In both of these instances, I remember feeling a deep sense of betrayal. Almost defiantly, I remember myself thinking, “When I grow up, I’m going to be a different type of woman than you.” In my self-righteous teenage mind, I told myself that I would do better. That unlike them, I would always work to improve the politics of our country and never push aside the problems of others. But now that both of my grandmas are gone, I cannot help but recognize that it is because of these matriarchs and what I perceived to be their shortcomings—in some cases a matter of principle, and in many others a matter of politics—that I can strive to be a different woman.

While my maternal grandma may have never actively engaged in 1960s protests or marched on Washington, she formed her own revolution at home by raising my mom, my aunt, and my uncles during some of our country’s darkest hours. In the face of segregation, assassinations, and war, she taught them virtues such as tolerance, grit, self-reliance, and passion that my own mother has instilled in me, and are a driving force behind my interest in politics.

My paternal grandma also deserves some recognition for the woman I am today. In many ways, she held progressive views about women’s gender roles. During my dad’s upbringing, although she was married with children, she was also adamant about holding her own job to maintain a sense of financial independence. She was an avid reader and never once did she stereotypically pressure me about my romantic relationships (or, rather, lacktherof). Instead, whenever she’d hear I was single, she’d say something along the lines of, “She doesn’t have a boyfriend? Good. She’s too busy getting an education. She doesn’t have time for them.”

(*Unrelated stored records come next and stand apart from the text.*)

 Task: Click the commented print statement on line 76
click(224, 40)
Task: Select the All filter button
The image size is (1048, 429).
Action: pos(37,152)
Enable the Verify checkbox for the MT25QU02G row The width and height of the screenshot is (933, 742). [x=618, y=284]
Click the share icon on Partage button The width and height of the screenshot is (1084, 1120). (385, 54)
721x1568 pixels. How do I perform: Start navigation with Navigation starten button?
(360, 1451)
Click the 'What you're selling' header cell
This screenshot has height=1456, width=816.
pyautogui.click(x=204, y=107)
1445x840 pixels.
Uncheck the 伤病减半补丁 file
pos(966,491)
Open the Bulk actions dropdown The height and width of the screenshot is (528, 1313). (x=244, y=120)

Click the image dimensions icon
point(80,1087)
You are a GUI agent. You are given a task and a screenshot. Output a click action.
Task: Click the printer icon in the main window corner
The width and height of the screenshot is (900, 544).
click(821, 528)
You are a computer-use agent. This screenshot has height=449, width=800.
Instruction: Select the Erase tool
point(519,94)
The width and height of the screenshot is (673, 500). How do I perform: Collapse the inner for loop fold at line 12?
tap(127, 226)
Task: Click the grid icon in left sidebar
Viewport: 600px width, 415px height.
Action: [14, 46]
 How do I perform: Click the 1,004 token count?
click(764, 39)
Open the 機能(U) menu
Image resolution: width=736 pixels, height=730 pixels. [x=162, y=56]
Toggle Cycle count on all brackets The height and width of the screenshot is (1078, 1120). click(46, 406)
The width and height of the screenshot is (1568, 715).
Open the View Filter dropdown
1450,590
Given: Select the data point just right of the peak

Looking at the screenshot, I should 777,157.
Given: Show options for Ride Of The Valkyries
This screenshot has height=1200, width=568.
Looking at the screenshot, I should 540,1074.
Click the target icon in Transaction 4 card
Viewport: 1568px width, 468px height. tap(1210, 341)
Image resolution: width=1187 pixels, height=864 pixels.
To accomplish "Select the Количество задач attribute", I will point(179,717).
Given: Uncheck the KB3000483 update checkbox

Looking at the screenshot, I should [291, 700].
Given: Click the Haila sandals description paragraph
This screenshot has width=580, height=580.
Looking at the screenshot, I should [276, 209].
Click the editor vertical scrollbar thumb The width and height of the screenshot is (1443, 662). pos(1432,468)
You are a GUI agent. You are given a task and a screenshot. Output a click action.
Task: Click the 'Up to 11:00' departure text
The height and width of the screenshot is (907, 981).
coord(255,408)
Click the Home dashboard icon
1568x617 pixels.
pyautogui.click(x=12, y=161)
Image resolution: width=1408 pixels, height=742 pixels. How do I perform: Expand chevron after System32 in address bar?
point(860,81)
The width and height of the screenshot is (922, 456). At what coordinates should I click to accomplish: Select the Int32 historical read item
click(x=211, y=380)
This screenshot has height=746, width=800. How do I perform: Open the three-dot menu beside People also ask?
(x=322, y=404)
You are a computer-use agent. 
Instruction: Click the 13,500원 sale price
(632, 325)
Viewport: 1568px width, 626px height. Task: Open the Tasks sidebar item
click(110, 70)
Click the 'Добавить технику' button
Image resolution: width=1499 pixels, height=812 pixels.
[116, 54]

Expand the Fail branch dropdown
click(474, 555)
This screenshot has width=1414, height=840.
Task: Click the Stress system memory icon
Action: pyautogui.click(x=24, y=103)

And while I must accept the fact that my paternal grandma held some bigoted opinions that are still difficult for me to reconcile, through her prejudice, she also taught me a valuable lesson—that people and politics are multifaceted beings, which are not always entirely right or entirely wrong in their perspectives. From my perspective, my maternal grandma was in the right for how she taught her children to face a tumultuous political landscape, but in the wrong for not getting as involved in the landscape herself. From my perspective, my paternal grandma was in the right for recognizing the importance of women’s fulfillment outside of the home, but in the wrong for her extreme discrimination against people who looked and acted differently than her. But from my perspective, I am also the product of the collective “rights” and “wrongs” that my grandmas enacted throughout their lifetimes, and for that I am grateful. I have tried to embody the qualities that made them mighty, and learn from the flaws that made them mortal.

“I am also the product of the collective “rights” and “wrongs” that my grandmas enacted throughout their lifetimes, and for that I am grateful.”

It is because of them that I am the woman I am today. I am my own woman of collective “rights” and “wrongs,” that I am certain one day my daughters and their daughters, and their daughter’s daughters will look upon from their own critical perspective. But like my grandmas, I can only hope that when I pass, those who remain on this Earth will keep the memory of the matriarch and use it to improve the lives of future generations.

Emily Wasek recently graduated from the College of William & Mary with a major in Government and a minor in Gender, Sexuality, and Women’s Studies. While in college, Emily served as president of Women’s Initiative in Leadership, an organization dedicated to cultivating the next generation of female leaders. Much of Emily’s previous work has focused on the intersection of women and political progress. Her honors thesis, “A Women’s Place in the State House: Exploring Backlash Effects of Women’s Increased Descriptive Representation” examined whether women’s increased elected presence resulted in a legislative backlash that could increase policies counterproductive to women’s interests. As a research fellow for the Project on International Peace and Security, her white paper “Mobilizing Change in Central America: Fostering Women’s Networks to Combat Gang Violence” analyzed how women’s coalitions could be used to enhance anti-gang policies in Central America.